Experimental and numerical studies of the effect of hydrodynamic parameters on a laboratory column flotation cell by applying an industrial ore feed

Column flotation, as a method with higher metallurgical performance is a better choice compared to the conventional mechanical cells for mineral processing. In this study, a 3D unsteady and two-phase flow computational fluid dynamics (CFD) simulation accompanied by experimental measurements was performed to calculate the flotation rate constant in a laboratory column flotation cell with a real ore feed at Sarcheshmeh Copper Complex. The population balance model (PBM) was applied to investigate the effect of bubble size on the flotation rate constant. The simulations were based on the Eulerian-Eulerian method and the k-ε dispersed turbulence model. To apply the local flow values to the kinetic model of flotation rate constant, different user-defined functions (UDFs) were applied. The flotation rate constants in the column flotation were predicted at different superficial gas velocities and particle sizes.
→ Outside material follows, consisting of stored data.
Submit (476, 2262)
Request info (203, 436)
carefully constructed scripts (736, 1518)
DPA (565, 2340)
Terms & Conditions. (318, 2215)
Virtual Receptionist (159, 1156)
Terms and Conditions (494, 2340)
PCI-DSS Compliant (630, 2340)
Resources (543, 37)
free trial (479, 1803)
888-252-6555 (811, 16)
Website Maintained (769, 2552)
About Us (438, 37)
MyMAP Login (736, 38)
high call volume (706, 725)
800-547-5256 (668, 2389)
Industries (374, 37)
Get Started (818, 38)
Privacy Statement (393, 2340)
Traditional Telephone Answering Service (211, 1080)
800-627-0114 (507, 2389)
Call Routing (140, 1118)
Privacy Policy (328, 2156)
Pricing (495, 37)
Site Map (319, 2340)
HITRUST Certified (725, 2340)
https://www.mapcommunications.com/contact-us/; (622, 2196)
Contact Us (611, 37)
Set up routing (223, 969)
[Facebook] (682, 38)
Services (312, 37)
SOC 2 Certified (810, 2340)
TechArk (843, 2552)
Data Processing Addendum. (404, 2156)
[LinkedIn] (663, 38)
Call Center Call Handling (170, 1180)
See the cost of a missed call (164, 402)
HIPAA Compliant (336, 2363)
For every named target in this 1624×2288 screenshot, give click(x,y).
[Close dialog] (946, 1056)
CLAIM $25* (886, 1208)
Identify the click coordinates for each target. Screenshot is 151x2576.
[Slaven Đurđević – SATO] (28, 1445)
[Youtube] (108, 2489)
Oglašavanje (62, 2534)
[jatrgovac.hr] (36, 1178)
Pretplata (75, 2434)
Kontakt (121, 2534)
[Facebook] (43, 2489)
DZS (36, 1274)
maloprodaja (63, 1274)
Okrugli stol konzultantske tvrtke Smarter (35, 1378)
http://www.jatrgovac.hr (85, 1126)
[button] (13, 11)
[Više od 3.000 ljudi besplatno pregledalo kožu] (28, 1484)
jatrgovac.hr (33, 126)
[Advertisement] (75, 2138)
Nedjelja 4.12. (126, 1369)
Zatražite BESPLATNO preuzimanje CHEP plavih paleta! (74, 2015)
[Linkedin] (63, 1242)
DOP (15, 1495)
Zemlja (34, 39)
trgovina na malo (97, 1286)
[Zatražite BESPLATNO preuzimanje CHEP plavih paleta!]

CFD results were validated by comparison with the experimental data. The interfacial forces (lift and virtual mass) effect on the flotation rate constants’ prediction was assessed. The pulp density effect on the flotation rate constant was studied, indicating that increasing pulp concentration decreases the flotation rate constant. The superficial gas velocity effect on the gas holdup and bubble surface area flux was studied as well. Comparing simulation results and the experimental data reveals that the bubble size distribution effect on the predicted flotation rate constant is negligible.